→ Compiti da svolgere
[1] Scrivi le città italiane che, secondo il testo sulla Giornata Mondiale della Pasta, riceveranno i piatti donati alle mense Caritas.
[2] Nel testo sulla Giornata Mondiale della Pasta, a quanti piatti di pasta deve arrivare il contatore online?

La gara di solidarietà

Nasce così una gara di solidarietà lanciata da Unione Italiana Food per mostrare il "buono" della pasta, comfort food per eccellenza amato a tutte le latitudini anche nelle sue preparazioni più semplici. Con l'iniziativa #Haveagoodpasta, i pastai italiani si sono rivolti ai pasta lover per donare un piatto di pasta ai meno fortunati. Per partecipare, basterà condividere fino a tutta la giornata di oggi sui propri canali social lo scatto di un piatto di pasta con l'hashtag #Haveagoodpasta. Ogni scatto condiviso verrà caricato sul sito dedicato "al dente" e "caricherà" un contatore online fino al raggiungimento di 300mila piatti di pasta, che i pastai italiani doneranno alle mense Caritas di quattro grandi città italiane: Milano, Roma, Napoli e Palermo, a unire idealmente la penisola in una spaghettata solidale.


La riflessione sul grano duro

La Giornata Mondiale della Pasta 2021 è condita anche da numerosi eventi di taglio enogastronomico, ma è anche un'occasione per una riflessione sulla materia prima senza la quale non è possibile realizzare la pasta: il grano duro. Il vero problema oggi - avvertito da tutti gli operatori della filiera - è la scarsità di questa materia prima, con le scorte mondiali ai minimi e i prezzi che stanno andando alle stelle.

→ Righe fornite
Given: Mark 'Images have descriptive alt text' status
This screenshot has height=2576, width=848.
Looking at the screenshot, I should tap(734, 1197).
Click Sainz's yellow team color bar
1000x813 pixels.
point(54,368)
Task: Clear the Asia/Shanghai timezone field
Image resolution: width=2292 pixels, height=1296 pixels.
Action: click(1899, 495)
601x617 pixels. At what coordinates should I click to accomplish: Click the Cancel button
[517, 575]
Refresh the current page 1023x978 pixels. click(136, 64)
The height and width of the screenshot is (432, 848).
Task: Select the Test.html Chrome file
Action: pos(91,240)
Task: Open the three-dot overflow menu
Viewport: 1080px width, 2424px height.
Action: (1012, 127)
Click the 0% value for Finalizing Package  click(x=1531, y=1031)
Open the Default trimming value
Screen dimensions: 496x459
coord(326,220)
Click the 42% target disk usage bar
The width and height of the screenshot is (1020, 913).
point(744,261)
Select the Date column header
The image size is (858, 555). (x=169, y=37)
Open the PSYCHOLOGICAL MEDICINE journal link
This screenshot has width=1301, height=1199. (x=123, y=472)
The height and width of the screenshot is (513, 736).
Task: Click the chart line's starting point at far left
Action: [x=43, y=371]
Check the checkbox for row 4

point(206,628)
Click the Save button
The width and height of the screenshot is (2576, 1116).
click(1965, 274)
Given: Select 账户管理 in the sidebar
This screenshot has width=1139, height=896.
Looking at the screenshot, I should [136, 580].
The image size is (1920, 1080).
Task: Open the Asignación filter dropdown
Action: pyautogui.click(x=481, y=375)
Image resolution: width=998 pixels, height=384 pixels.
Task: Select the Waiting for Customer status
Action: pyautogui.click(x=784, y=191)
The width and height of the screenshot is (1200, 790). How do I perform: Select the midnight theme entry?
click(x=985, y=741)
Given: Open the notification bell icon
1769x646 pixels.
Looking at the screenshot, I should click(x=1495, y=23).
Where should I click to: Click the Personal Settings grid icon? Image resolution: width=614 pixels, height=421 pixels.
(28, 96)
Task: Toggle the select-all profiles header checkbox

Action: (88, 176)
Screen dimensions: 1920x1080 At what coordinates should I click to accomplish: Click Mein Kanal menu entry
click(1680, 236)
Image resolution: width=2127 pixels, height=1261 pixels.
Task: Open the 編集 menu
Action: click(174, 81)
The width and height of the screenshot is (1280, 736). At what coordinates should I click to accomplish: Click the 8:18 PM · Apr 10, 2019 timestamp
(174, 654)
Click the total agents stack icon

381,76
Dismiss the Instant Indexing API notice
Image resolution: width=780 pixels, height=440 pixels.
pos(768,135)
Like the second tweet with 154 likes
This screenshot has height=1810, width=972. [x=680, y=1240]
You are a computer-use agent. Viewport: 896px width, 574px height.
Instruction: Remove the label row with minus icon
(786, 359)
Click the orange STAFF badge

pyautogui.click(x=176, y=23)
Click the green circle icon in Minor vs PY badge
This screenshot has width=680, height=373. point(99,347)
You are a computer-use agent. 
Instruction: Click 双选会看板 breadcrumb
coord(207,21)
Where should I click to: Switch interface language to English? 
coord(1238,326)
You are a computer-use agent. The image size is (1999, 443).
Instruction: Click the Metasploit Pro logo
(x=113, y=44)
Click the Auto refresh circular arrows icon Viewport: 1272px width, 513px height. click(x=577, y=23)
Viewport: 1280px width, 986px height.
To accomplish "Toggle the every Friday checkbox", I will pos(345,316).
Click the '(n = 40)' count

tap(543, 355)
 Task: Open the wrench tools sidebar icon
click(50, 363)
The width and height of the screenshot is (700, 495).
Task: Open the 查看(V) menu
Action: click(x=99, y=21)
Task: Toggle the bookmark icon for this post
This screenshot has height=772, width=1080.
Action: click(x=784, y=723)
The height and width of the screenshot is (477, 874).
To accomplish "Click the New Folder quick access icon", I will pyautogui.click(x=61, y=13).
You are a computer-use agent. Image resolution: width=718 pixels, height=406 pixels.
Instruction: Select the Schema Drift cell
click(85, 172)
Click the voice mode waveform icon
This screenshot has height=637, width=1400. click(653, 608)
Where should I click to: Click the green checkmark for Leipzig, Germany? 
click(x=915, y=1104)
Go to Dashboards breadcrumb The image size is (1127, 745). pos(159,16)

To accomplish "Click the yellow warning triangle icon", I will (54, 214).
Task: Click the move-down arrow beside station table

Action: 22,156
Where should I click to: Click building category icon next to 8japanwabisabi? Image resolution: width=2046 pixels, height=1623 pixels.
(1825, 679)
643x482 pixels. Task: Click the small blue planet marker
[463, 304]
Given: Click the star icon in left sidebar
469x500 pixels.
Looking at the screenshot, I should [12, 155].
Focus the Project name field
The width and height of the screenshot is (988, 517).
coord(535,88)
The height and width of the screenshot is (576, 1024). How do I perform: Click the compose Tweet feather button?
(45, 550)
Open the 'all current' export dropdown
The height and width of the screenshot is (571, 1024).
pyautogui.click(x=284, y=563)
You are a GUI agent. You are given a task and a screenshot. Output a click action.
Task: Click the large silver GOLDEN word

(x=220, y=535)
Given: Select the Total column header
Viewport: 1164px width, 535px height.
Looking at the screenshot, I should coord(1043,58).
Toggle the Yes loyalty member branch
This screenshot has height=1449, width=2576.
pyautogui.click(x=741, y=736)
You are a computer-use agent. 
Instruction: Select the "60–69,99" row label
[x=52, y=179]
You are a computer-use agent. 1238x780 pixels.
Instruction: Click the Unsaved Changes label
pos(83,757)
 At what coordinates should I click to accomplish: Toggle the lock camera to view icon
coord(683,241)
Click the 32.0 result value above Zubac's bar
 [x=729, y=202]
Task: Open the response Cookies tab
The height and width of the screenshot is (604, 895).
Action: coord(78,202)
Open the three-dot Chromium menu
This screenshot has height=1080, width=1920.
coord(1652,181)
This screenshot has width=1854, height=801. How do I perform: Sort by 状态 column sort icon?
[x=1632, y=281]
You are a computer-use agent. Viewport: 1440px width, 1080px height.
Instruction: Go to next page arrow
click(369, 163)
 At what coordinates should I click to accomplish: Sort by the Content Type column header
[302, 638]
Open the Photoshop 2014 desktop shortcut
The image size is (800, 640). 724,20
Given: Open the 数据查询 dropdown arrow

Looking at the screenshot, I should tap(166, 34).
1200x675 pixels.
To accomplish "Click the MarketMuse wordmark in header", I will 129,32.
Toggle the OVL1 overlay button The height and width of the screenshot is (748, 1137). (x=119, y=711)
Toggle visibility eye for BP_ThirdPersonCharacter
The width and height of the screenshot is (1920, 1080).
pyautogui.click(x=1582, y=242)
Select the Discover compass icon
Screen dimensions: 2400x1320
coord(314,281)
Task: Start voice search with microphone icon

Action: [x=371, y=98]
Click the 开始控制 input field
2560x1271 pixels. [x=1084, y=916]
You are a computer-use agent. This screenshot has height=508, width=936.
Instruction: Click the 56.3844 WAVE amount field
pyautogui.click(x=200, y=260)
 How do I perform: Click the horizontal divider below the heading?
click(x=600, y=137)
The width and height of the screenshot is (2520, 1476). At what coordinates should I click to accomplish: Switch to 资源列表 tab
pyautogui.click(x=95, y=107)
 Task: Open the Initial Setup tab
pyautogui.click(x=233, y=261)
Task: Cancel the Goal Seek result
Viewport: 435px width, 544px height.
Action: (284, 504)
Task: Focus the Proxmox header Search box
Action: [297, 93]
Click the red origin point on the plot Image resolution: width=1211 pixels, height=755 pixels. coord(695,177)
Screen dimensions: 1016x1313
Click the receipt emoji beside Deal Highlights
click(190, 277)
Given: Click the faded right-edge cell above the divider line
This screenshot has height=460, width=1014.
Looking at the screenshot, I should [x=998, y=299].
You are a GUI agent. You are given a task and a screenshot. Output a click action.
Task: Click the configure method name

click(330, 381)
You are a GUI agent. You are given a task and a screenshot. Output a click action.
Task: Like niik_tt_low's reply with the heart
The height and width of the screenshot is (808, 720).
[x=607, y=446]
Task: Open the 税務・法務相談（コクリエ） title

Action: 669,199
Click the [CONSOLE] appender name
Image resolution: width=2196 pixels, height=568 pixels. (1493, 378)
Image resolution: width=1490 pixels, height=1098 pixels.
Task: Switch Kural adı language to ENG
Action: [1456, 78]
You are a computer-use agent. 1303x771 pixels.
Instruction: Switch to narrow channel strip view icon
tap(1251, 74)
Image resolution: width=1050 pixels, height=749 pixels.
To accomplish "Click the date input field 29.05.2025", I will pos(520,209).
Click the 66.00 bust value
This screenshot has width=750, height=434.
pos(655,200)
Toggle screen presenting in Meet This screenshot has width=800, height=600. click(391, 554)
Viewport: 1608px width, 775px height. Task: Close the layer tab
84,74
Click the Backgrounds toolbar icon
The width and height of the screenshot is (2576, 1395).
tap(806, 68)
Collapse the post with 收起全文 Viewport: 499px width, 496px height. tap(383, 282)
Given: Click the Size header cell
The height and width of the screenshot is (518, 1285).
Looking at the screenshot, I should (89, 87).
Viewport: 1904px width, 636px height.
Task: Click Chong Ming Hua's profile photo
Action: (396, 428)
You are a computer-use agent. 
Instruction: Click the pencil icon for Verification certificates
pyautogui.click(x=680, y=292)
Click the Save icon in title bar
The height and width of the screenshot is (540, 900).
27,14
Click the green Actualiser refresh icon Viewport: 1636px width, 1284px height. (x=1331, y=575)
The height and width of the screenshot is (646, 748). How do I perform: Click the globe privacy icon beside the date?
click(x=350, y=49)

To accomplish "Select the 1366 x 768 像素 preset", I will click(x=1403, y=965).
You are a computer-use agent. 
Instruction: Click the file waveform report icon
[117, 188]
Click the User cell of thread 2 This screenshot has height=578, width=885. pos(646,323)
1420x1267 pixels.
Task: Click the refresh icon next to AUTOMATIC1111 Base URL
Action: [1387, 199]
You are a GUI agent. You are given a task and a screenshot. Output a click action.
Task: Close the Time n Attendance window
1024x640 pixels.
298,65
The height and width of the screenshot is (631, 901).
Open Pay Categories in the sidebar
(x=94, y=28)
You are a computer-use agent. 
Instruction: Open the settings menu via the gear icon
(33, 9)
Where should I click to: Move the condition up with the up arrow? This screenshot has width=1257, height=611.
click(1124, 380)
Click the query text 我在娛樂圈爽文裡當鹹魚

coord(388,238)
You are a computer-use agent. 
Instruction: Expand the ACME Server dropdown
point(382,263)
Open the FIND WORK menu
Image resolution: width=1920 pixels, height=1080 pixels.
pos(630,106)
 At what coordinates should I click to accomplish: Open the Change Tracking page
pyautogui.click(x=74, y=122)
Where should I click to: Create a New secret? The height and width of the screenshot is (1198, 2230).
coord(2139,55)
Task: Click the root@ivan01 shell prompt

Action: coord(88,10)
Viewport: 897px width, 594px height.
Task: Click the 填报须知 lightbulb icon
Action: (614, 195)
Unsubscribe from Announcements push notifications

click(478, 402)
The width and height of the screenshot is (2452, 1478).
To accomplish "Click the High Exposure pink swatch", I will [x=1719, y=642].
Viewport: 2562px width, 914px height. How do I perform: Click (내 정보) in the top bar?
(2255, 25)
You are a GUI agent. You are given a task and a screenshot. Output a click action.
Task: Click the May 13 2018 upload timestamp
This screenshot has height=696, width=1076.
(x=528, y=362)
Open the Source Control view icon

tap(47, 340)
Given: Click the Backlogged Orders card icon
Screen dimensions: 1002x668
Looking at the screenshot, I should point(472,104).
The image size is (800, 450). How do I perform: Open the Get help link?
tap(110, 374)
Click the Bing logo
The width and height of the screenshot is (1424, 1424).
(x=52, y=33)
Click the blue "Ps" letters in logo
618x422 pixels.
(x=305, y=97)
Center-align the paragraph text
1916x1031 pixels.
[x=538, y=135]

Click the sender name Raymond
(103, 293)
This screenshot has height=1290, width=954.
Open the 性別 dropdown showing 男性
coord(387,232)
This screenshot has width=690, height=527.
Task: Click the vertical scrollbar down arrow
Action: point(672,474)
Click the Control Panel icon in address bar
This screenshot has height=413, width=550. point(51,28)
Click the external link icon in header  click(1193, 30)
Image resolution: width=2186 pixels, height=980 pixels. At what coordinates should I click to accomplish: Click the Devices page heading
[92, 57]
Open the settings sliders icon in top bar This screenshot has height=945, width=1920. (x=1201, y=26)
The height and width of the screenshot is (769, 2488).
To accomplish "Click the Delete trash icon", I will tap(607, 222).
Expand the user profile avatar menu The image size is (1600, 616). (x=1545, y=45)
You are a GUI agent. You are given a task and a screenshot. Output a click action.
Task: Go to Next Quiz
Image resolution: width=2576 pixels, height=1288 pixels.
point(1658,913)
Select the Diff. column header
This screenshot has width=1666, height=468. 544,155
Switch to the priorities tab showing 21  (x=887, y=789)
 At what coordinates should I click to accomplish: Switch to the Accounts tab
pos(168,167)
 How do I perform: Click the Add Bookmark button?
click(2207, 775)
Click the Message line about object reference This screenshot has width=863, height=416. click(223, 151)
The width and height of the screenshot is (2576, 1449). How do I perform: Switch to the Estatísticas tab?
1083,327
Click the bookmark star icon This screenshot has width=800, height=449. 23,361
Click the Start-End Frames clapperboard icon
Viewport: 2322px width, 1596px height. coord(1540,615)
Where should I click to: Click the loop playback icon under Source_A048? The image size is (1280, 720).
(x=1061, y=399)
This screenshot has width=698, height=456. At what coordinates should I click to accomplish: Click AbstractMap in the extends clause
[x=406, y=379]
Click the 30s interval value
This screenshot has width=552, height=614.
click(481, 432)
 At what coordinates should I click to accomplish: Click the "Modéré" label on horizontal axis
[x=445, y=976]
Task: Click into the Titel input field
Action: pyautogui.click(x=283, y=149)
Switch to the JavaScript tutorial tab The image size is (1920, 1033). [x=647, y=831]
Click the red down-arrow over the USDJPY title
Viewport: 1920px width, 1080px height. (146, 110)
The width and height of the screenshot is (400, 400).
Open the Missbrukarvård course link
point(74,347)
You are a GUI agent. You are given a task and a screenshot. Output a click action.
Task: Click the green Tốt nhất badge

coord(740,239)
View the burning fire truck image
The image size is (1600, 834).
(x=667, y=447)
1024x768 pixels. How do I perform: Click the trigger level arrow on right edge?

→ Risposte svolte
[1] Milano, Roma, Napoli, Palermo

[2] A 300mila piatti di pasta.